By Joe Solmonese
Friday, December 19, 2008
It is difficult to comprehend how our president-elect, who has been so spot on in nearly every political move and gesture, could fail to grasp the symbolism of inviting an anti-gay theologian to deliver his inaugural invocation. And the Obama campaign's response to the anger about this decision? Hey, we're also bringing a gay marching band. You know how the gays love a parade.
Yes, the Rev. Rick Warren, pastor of the humongous, evangelical Saddleback Church in Orange County, Calif., has a sound message on poverty. And certainly, in the world of politics, there is a view that Barack Obama owes Warren for bringing him before fellow evangelicals, despite fierce opposition during the heat of the presidential campaign.
But here's the other thing about Warren, the author of the bestselling book "The Purpose Driven Life": He was a general in the campaign to pass California's Proposition 8, which dissolved the legal marriage rights of loving, committed same-sex couples.
For that reason, inviting Warren to set the tone at the dawn of this new presidency sends a chilling message to lesbian, gay, bisexual and transgender Americans. It makes us uncertain about this exciting, young president-elect who has said repeatedly that we are part of his America, too.
We understand that the Rev. Joseph E. Lowery, a civil rights icon and a dear friend of LGBT Americans, will close the inauguration ceremony.

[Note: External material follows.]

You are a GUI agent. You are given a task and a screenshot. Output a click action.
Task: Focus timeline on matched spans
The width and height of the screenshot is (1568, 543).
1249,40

But would any inaugural committee say to Jewish Americans, "We're opening with an anti-Semite but closing the program with a rabbi, so don't worry"?
It is likely that one of two scenarios played out during behind-the-scenes inaugural planning, both of them equally troubling. The first possibility is that it was suggested that Warren is the correct voice to lead the inauguration because his selection would send a message of inclusion to evangelicals. And when someone at the table said, "Gay America will be offended by that choice," the quick answer was, "That's fine, we'll deal with it. We invited the gay marching band."

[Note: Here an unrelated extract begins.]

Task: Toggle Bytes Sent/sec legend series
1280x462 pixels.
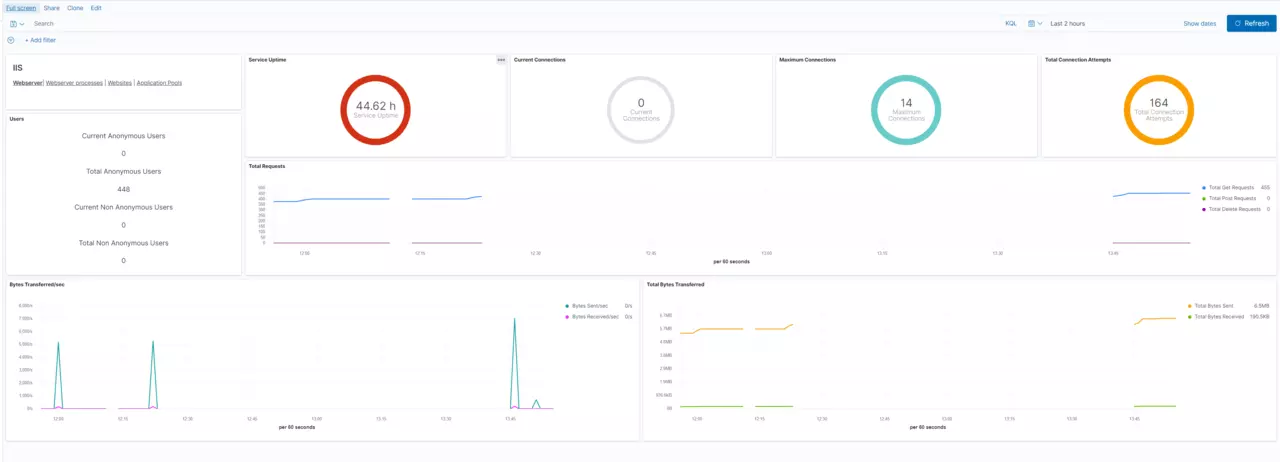Action: pyautogui.click(x=592, y=305)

The second possibility is that no one at the table had a clue about Warren's anti-gay views and that the Obama team has been stunned by the broad and loud objections to the choice. That's not encouraging, either.

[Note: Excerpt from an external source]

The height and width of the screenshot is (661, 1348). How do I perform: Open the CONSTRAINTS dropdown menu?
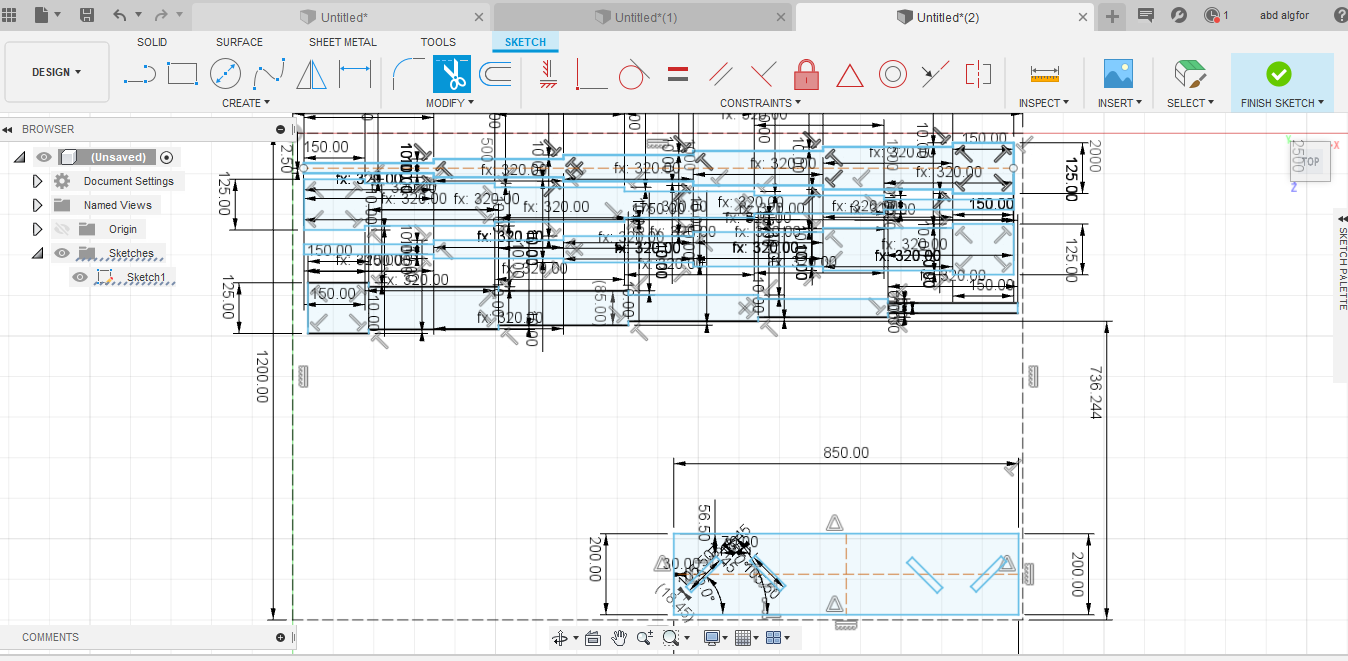760,103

What the Obama team needs to understand is that for many LGBT Americans, this November was bittersweet. We were thrilled with Obama's victory and, in fact, many of us worked the phones, pounded the pavement and wrote checks to make that happen. But the next day, we learned that Proposition 8 passed in California, and our hearts sank. It was the biggest loss our community has faced in decades.
One of the biggest reasons for that hurtful outcome was the Rev. Rick Warren, who publicly endorsed Proposition 8 in late October. He told his parishioners and reporters alike that "any pastor could be considered doing hate speech if he shared his views that he didn't think homosexuality was the most natural way for relationships." But civil marriage rights for same-sex couples had nothing whatsoever to do with religion.
More recently, he even compared same-sex marriage to incest, pedophilia and polygamy. He may cloak himself in media-friendly happy talk that plays well on television, but he stands steadfastly against any measure of equality for LGBT Americans.
President-elect Obama must now, as my mother used to say, put some meat on the bone. We've seen appointment after appointment of talented Americans who come from constituencies that are part of this country and that helped gain his election. Well, we're one of those constituencies who actually worked and voted for Obama, unlike Warren and probably most of his 21,000 parishioners. Yet, we're the ones left waiting for some real evidence of inclusion.
So, are we angry about Rick Warren? You bet we are. And including a gay marching band in the inaugural festivities doesn't heal this wound. It only serves to make us question the promises that Barack Obama made in his historic quest to be president. We pray we weren't misled.
The writer is president of the Human Rights Campaign.